A bill to fund benefits for responders to the September 11, attack was defeated. Like a lot of things about that terrible day, it has become political football.
A Philosopher’s Blog.
For the past decade, 9/11 has been invoked time and time again by the Republicans whenever they wished to start a war, restrict liberty, expand interrogation techniques or silence critics. As such, you would think that they would have voted in favor of a bill intended to provide treatment and compensation to those harmed by that attack.
However, the bill was defeated with 256 (12 Republicans) votes for it and 159 (155 Republicans) against. That is not a typo: the vote was 256 to 159. The reason it did not pass was because the Democrats had decided to use a procedure that required much more than a simple majority. More on this later.
One reason for the Republican opposition was the view that the $7.4 program would be an “entitlement program.”
While it seems likely that some of the money will be misused (after all, 95% of the money sent to rebuild Iraq is unaccounted for), providing medical support and compensation for those harmed in the 9/11 attack does not seem to be mere entitlement. After all, these people are victims of an enemy attack.
Another perspective is here:
As I understand it this bill was not supported by Republicans for a number of reason. You’ll find these discussed in the talk radio segment with Steve Mazlberg, Sean Hannity and Rush Limbaugh.
1. The bill would allow benefits for illegal immigrants per Malzberg, but there is also piece where Rush Limbaugh says, but seems unsure, that a immigration reform was being linked to the 9/11 bill to get it through.
2. The money could be wasted
3. The money would come from tax changes that might reduce jobs for American hired by foreign corporations.
The facts seem a little unclear to me on these points, especially the first.
If bill was defeated to deprive illegals of benefits with respect to it. That seems wrong to me. Even if someone is in the US illegally, but suffers from this terrorist attack through no fault of their own, why shouldn’t they be helped as the other victims are? Mr. Malzberg apparently doesn’t agree with and asserts most Americans would not.

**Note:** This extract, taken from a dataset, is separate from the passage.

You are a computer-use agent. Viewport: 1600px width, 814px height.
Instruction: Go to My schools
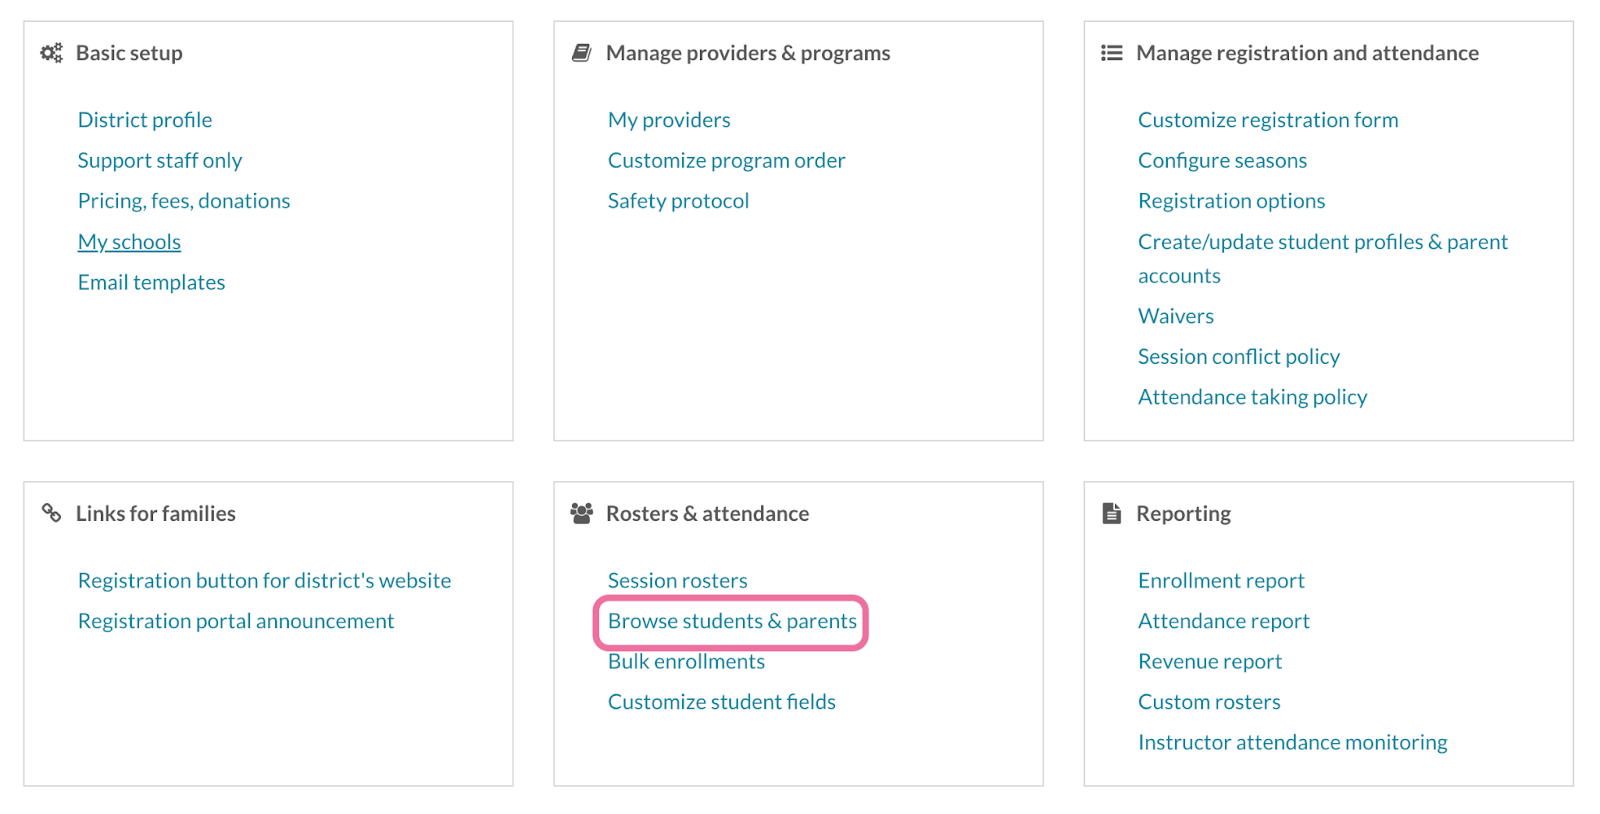(x=129, y=242)
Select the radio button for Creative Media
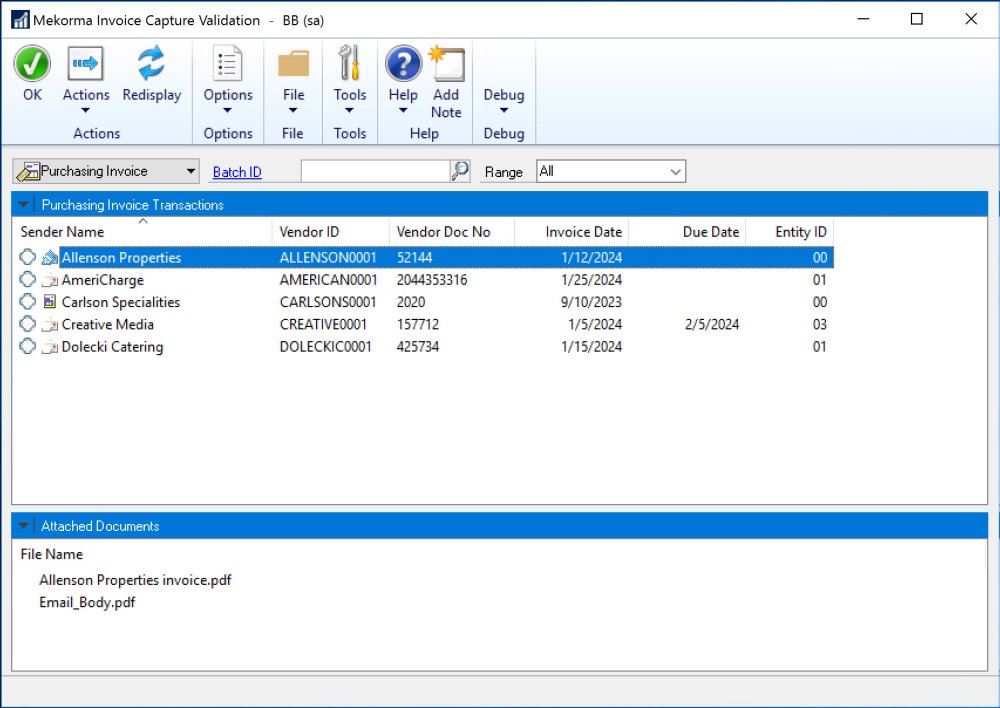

If a another major immigration policy change was being bundled with the bill and that is why it was defeated, then I’d say the bill should be defeater. But Mr. Limbaugh didn’t seem to be sure about this. You’d think with a staff and given that he was going to discuss this on the air he would have known.
Unless the immigration issue is made clear to me, I can’t see opposing this bill on those grounds.
On point two that the money, or at least some of it, will be wasted – or the benefit of the victims I think we should take that risk.
Point three may have something to it, but any government program comes from taxes. This doesn’t seem like a reason to defeat something so worthy.
It seems like this should have passed, and it is a shame it didn’t.
A final point is that if you listen to the Sean Hannity piece, he spends a lot of time berating a congressman for not reading this bill before voting on it. That seems like as phony an issue as I could imagine. Executives in businesses, do not read line by line every document they sign. They often have staff to read and summarize and look for issues of concern, and based on the findings of their staff they sign. Some Congressmen are lazy jerks I’m sure, but claiming they should, or could read every bills from front to back is a fake and impractical standard.